De acordo com as empresas signatárias, a atual versão do projeto poderá “desestimular as plataformas a tomar medidas para manter um ambiente saudável online”.
Além disso, afirmam que o texto “traz exigências severas caso as plataformas tomem alguma medida que seja posteriormente questionada e revertida”.
“O receio de uma enxurrada de processos judiciais levará as plataformas a agir menos na moderação de conteúdo, deixando o ambiente online mais desprotegido do discurso de ódio e da desinformação”, diz o documento.
Outros dois pontos do projeto de lei, que ao todo tem mais de 40 artigos, foram criticados pelas empresas. Um deles é o que determina que conteúdos jornalísticos devem ser remunerados pelas redes.
Também é alvo de crítica artigo que restringe o uso de dados pessoais e que, na avaliação das signatárias, impactará negativamente “milhões de pequenos e médios negócios que buscam se conectar com seus consumidores por meio de anúncios e serviços digitais”.
De acordo com a carta, o texto final do projeto “trata pouco do combate à desinformação”.
Ao longo da tramitação do projeto, o tema da moderação de conteúdo teve várias versões.
A última, conforme aprovado pelo grupo de trabalho da Câmara dos Deputados em dezembro, sob a relatoria do deputado Orlando Silva (PC do B-SP), prevê uma série de obrigações aos provedores de redes sociais e aplicativos de mensagem quando aplicarem suas regras para excluir, tornar indisponível, reduzir o alcance ou rotular conteúdos.

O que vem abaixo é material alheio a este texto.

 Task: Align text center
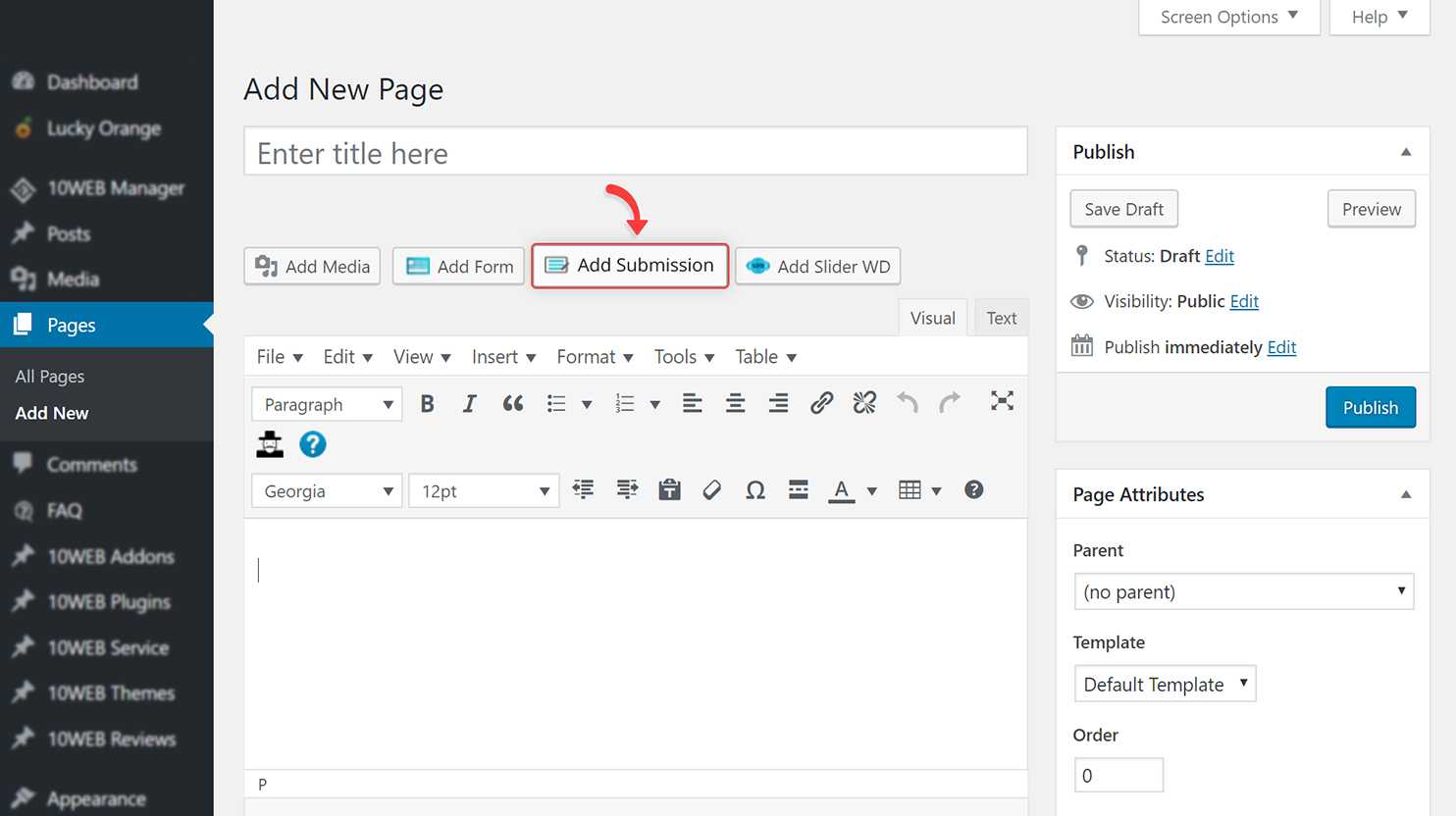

De acordo com o texto, o usuário deverá ser notificado e informado sobre qual medida foi aplicada, a fundamentação, os procedimentos para recorrer da medida e também se a moderação ocorreu com base apenas em sistemas automatizados ou não.

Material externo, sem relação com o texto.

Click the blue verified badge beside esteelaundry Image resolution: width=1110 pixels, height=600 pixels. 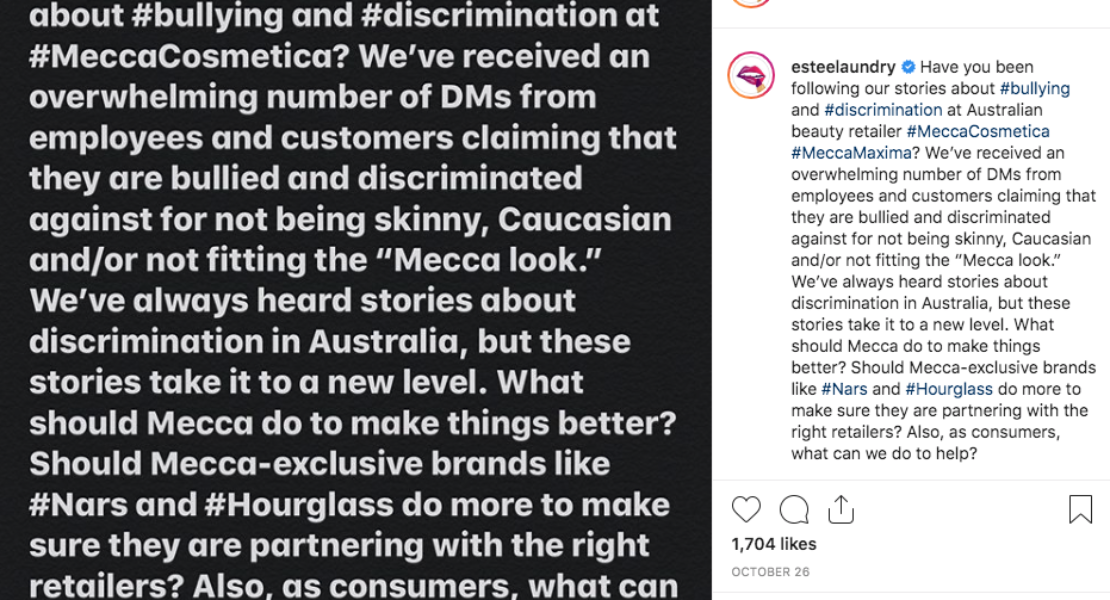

Se for constatado que houve erro na aplicação das regras, o projeto prevê ainda que “havendo dano individual, coletivo ou difusos a direitos fundamentais, os provedores de redes sociais ou mensageria instantânea devem informar os usuários sobre seu erro, na mesma proporção de alcance do conteúdo considerado inadequado, podendo esta obrigação ser requerida a autoridade judicial”.
Para as plataformas, é preciso haver flexibilidade para que elas possam agir para remover conteúdo nocivo.
No entanto, frente ao entendimento de que falta transparência quanto aos critérios utilizados para moderação, especialistas defendem que haja regras definidas sobre como as empresas devem proceder ao moderar conteúdo.
Nos últimos tempos, as big techs têm sido alvo frequente de ações judiciais por moderação abusiva. Ao mesmo tempo, há pressão da opinião pública e de anunciantes para que elas coíbam a disseminação de discurso de ódio e desinformação.
Aprovado no Senado em 2020, o projeto teve andamento na Câmara dos Deputados no ano passado, após a realização de uma série de audiências públicas para debater diferentes itens do projeto, incluindo representantes das empresas.
Como o projeto foi bastante alterado, caso seja aprovado pela Câmara, ele deverá ser novamente apreciado no Senado.
Na reta final, foram incluídos diversos pontos novos que não estavam previstos anteriormente, assim como alguns pontos considerados polêmicos, como a rastreabilidade em aplicativos de mensagem, foram retirados.